# Aspire Breeze 2



## Shakez (6/6/18)

Anyone have stock of this little kit? Will be travelling overseas at the end of the month would love a small easy to use and carry device and the Breeze 2 caught my attention. 

So far I'm only finding the Breeze (version 1) everywhere. 

Thanks in advance


----------



## Jengz (6/6/18)

Try @Vapers Corner or @Mida Khan


----------



## Shakez (6/6/18)

Jengz said:


> Try @Vapers Corner or @Mida Khan


Thanks bud.
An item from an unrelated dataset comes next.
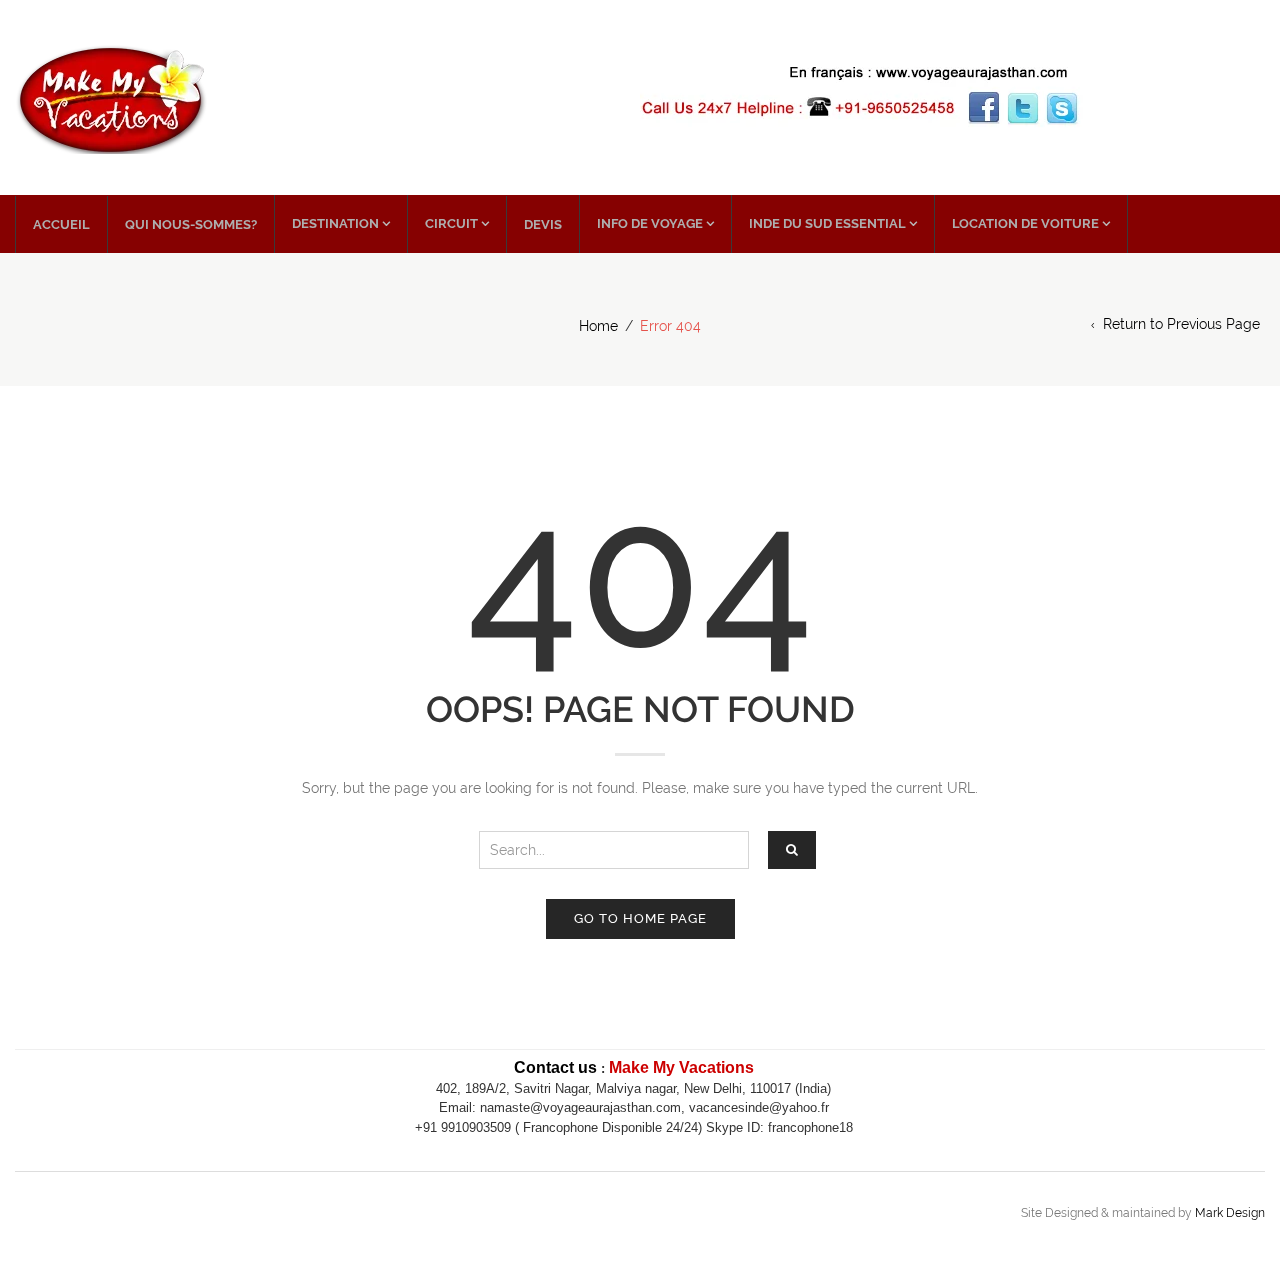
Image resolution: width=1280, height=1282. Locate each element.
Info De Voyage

Had a look on Vaperscorner's website can't find the v2

Reactions: Like 1


----------



## The Vapour Beast (9/6/18)

If you are willing to check out an alternative you can always look at the Vaporesso Nexus kit 
https://thevapourbeast.co.za/vaporesso-nexus-kit.html


----------



## Silver (18/6/18)

Bumping this thread

Does anyone have the Aspire Breeze 2 in stock at the moment?

Reactions: Like 1


----------



## Shakez (18/6/18)

Silver said:


> Bumping this thread
> 
> Does anyone have the Aspire Breeze 2 in stock at the moment?


Managed to get myself one from Vaperscorner. I thought they were out but I just didn't look properly.

Reactions: Like 1


----------



## skola (18/6/18)

Ordered a Black one from Vapers Corner this morning only to receive an email now stating that they don't have a black one in stock. I hate when that happens.


----------



## Shakez (18/6/18)

skola said:


> Ordered a Black one from Vapers Corner this morning only to receive an email now stating that they don't have a black one in stock. I hate when that happens.


I think I took their last black one


----------